Le projet de refonte des transports franciliens doté de 32,4 milliards d’euros

La Région Ile-de-France et l’Etat ont officialisé hier un compromis sur l’une des questions épineuses du Grand Paris
Antoine Duroyon

Source d'âpres négociations, le projet de refonte des transports publics franciliens porte désormais le nom de code «Grand Paris Express». Présenté hier par Jean-Paul Huchon, président socialiste de la région, et par le ministre de la Ville, Maurice Leroy, le plan prévoit à l’horizon 2025 la mise en place d’un métro de rocade, la modernisation des réseaux existants (notamment des RER), ainsi que la prolongation vers l’ouest du RER E (Eole) et la désaturation de la ligne 13 du métro par l’extension de la ligne 14. La desserte du plateau de Saclay continue en revanche d'être un point de désaccord.

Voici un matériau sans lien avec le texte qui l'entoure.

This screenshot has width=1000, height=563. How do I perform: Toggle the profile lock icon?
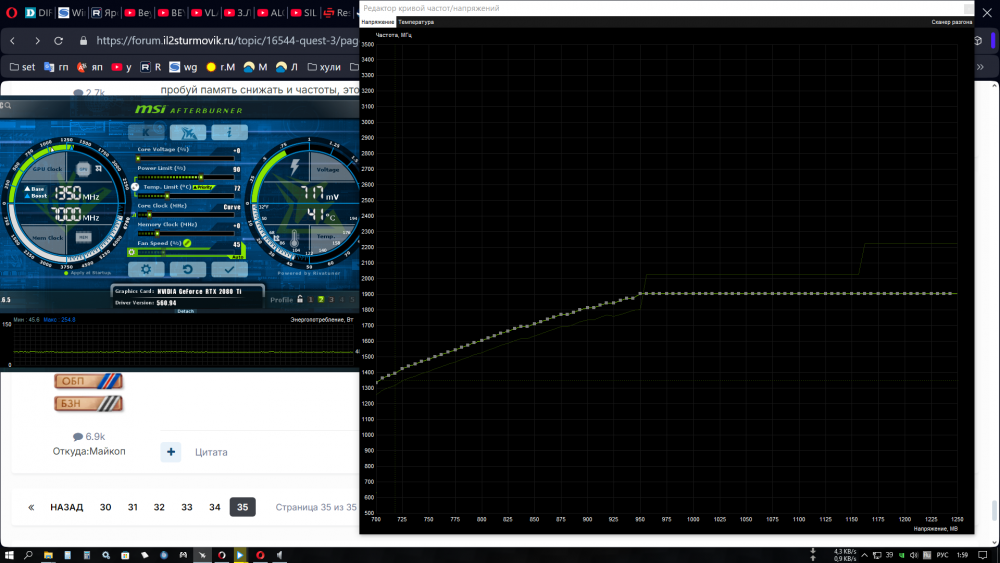click(300, 299)
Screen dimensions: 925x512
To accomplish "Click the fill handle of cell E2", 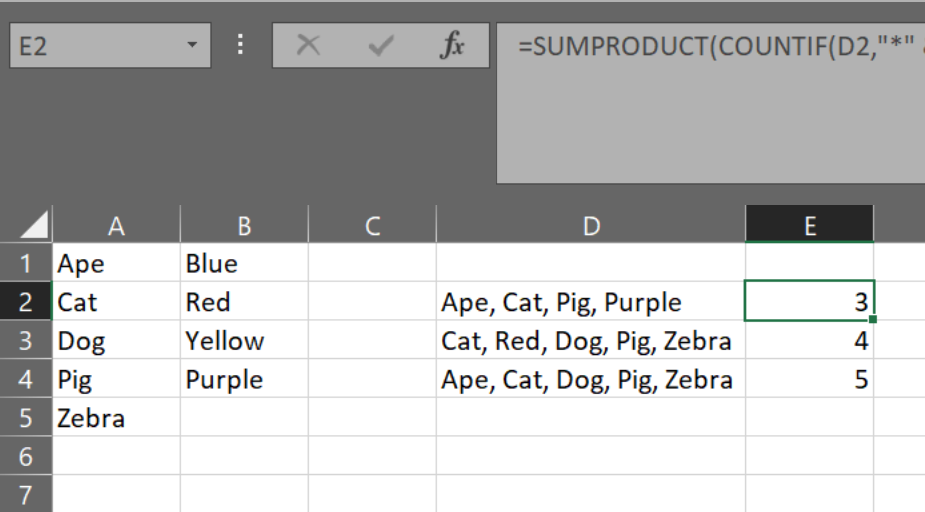I will point(874,320).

Le plan d’investissement (hors matériel roulant) est chiffré à 32,4 milliards d’euros sur la période 2010-2025, dont 11,9 milliards pour la seule modernisation des infrastructures existantes (plan de mobilisation). L’Etat s’est engagé à apporter près de 10 milliards d’euros, dont 4 milliards d’euros au titre de la dotation en capital au profit de la Société du Grand Paris (SGP).

Quant aux collectivités (région, départements, Stif), elles contribueront à hauteur de plus de 11 milliards d’euros (hors matériel roulant). Jean-Paul Huchon s’est dit hier satisfait du plafonnement à 0,8% du coût d’infrastructure de la future redevance d’usage payée par le Stif à la SGP. Le financement sera complété par des ressources fiscales nouvelles (taxe annuelle sur les bureaux, taxe spéciale d'équipement), pour un montant de 9,2 milliards d’euros, et par le recours à l’emprunt.

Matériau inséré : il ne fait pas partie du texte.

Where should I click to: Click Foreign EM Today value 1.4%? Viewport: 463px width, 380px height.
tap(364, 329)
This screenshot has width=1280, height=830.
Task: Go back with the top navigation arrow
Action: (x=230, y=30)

Le financement des coûts de fonctionnement constitue un sujet de préoccupation. Selon le protocole d’accord, ces charges pourraient s’accroître à l’horizon 2020 de 650 millions d’euros pour le plan de mobilisation et de plus d’un milliard pour la réalisation complète du réseau de transport. Une clause de rendez-vous prévoyant la remise d’un rapport au Parlement est fixée au 31 décembre 2013 au plus tard. L'évaluation portera sur les capitaux et ressources nécessaires à la finalisation des investissements. A cette occasion, une modulation de la taxe intérieure sur les produits pétroliers (TIPP) et l’augmentation du «versement transport» payé par les entreprises seront examinées. Dans l’immédiat, le nouveau projet «Grand Paris Express» va être incorporé aux débats publics menés sur Grand Paris et Arc Express.